The Key Impact of 49 CFR Part 26 on Your DBE Program Management

August 13, 2018

American’s small businesses are struggling to stay afloat. Over 61 percent of them report that they face constant financial challenges.

Despite those challenges, these businesses employ 58 million people nationwide. That’s almost half of the country’s private sector employees.

For this reason, the government has made several efforts to protect these businesses. And one of the government’s solutions is the Disadvantaged Business Enterprise Program.

So what does this program have to do with your business?

Section 49 CFR Part 26 has a direct impact on your business.

How so? Continue reading to find out what the key impact of this section is and how you can remain compliant.

What Is a Disadvantaged Business Enterprise (DBE)?

Let’s first start by defining what exactly a DBE is. Understanding this terminology is key to understanding 49 CFR Part 26’s mandate.

A disadvantaged business enterprise is a small business that is owned and operated by members of an economically and socially disadvantaged group.

And pay attention to the wording used here. A “small” business has to meet the Small Business’ Administration’s size criteria. Not only that, but its annual gross receipts can’t exceed $23.98 million.

In order to be “economically disadvantaged,” a business owner’s net worth must not exceed $1.32 million.

For more information about DBEs and DBE programs, take a look at this free resource.

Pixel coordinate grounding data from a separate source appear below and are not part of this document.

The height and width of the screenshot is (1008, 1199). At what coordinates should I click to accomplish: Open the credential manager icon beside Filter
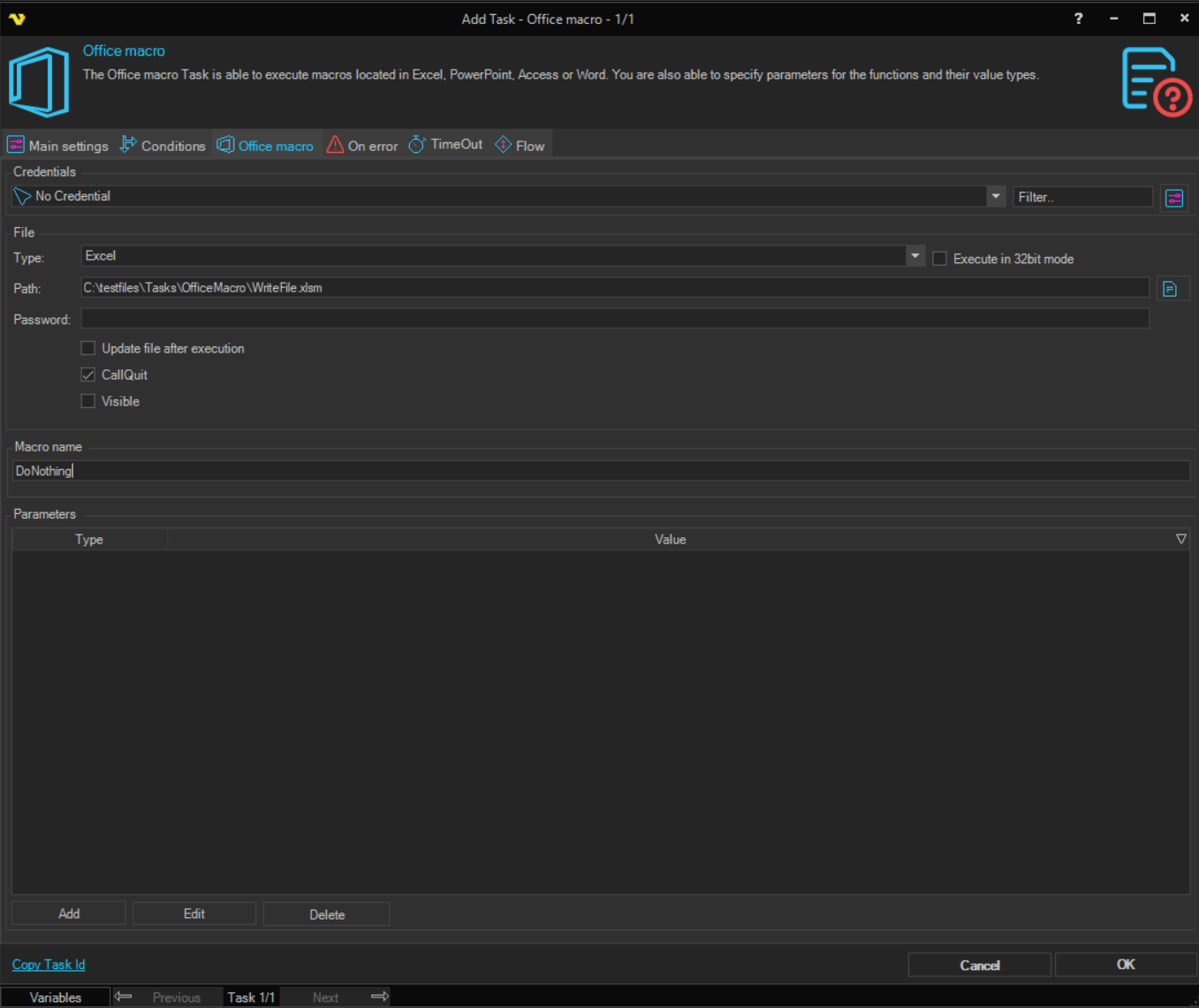1173,198
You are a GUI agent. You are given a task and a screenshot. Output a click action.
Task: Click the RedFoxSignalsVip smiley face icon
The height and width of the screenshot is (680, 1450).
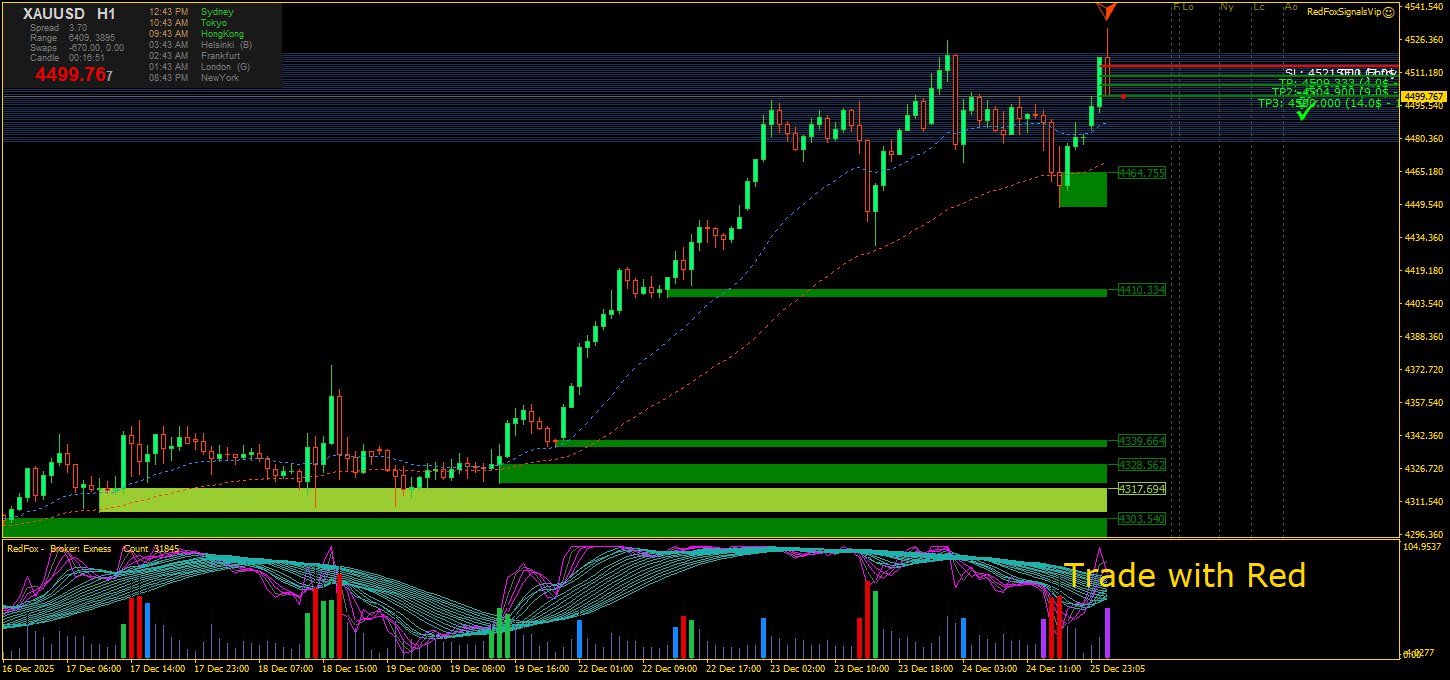[x=1389, y=11]

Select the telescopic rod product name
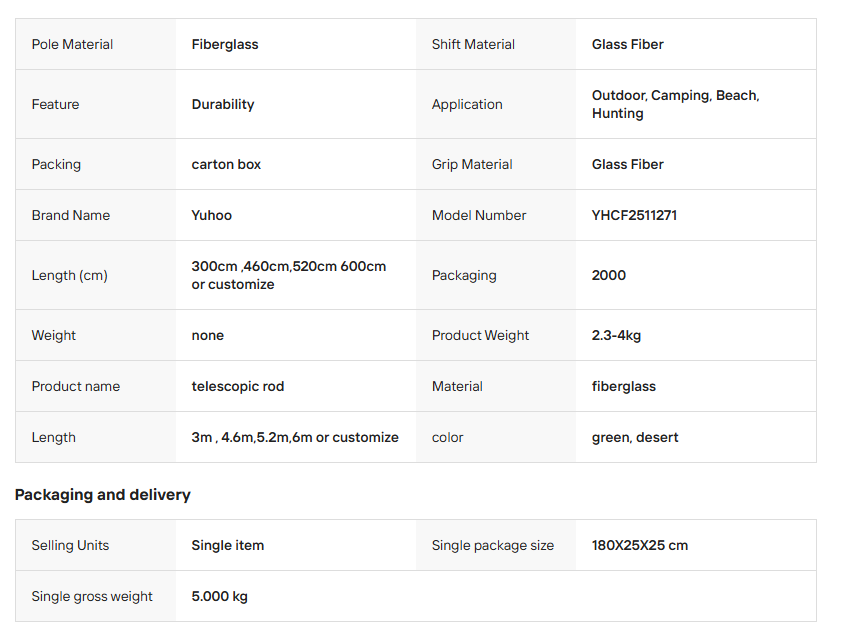pyautogui.click(x=238, y=386)

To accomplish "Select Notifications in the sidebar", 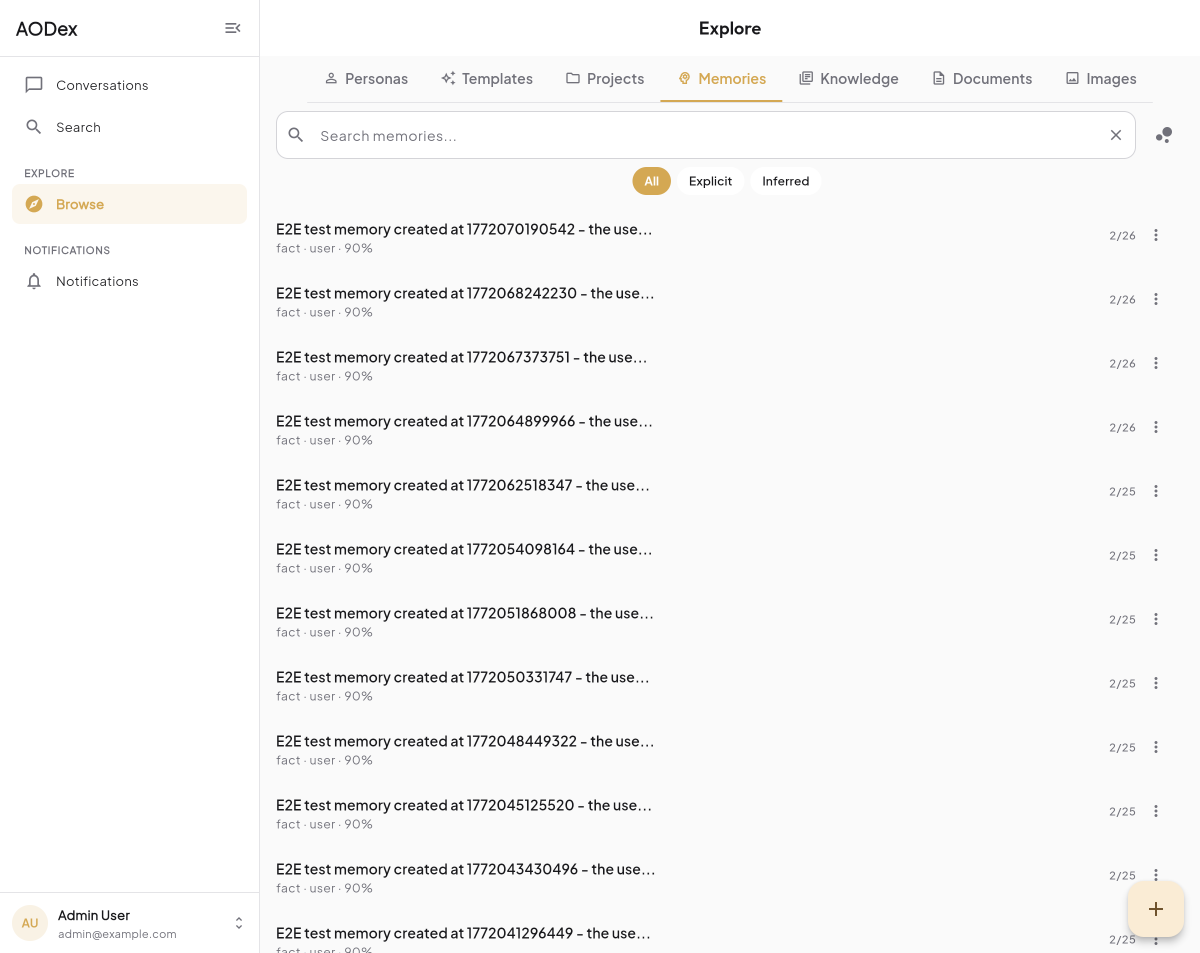I will (x=97, y=281).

What Does 49 CFR Part 26 Mandate?

Now that we’ve established what a DBE is, we’ll talk about what 49 CFR Part 26 mandates. It has two primary restrictions.

The first restriction forbids discrimination in connection with the award of contracts. The restriction’s protected classes include race, sex, color, and national origin.

So any company that excludes any person from participating in a contract because of that person’s status as a member of a protected class is in violation of this restriction.

The second restriction directly addresses the structure of a DBE program. According to this restriction, no one can administer a DBE program in a way that undermine’s the program’s objectives.

In other words, no one should attempt to circumvent the first restriction.

What Are the Objectives of These DBE Regulations?

The primary objective of these DBE regulations is to curtail discrimination in the award of DOT-assisted contracts. Which leads us to its second objective:

To level the playing field.

America is, after all, perceived as the land of opportunity. But not everyone has equal access to that opportunity.

And here’s yet another one of its objectives:

To prevent the widespread abuse of DBE programs.

According to 49 CFR Part 26.1, only firms that meet the eligibility requirements are allowed to become certified DBEs. This particular clause is relevant to both businesses that want to become DBEs and businesses that structure DBE programs.

So here’s a word of caution to any company that wants to structure a DBE program:

Carefully vet the companies you allow to participate in your program. If you fail to do so, you risk violating this rule.

How Can You Remain Compliant?

In truth, section 49 CFR Part 26 is much more complex. But we’ve laid out the meatiest parts of it here, so you should now have a better understanding of how it affects your DBE program management.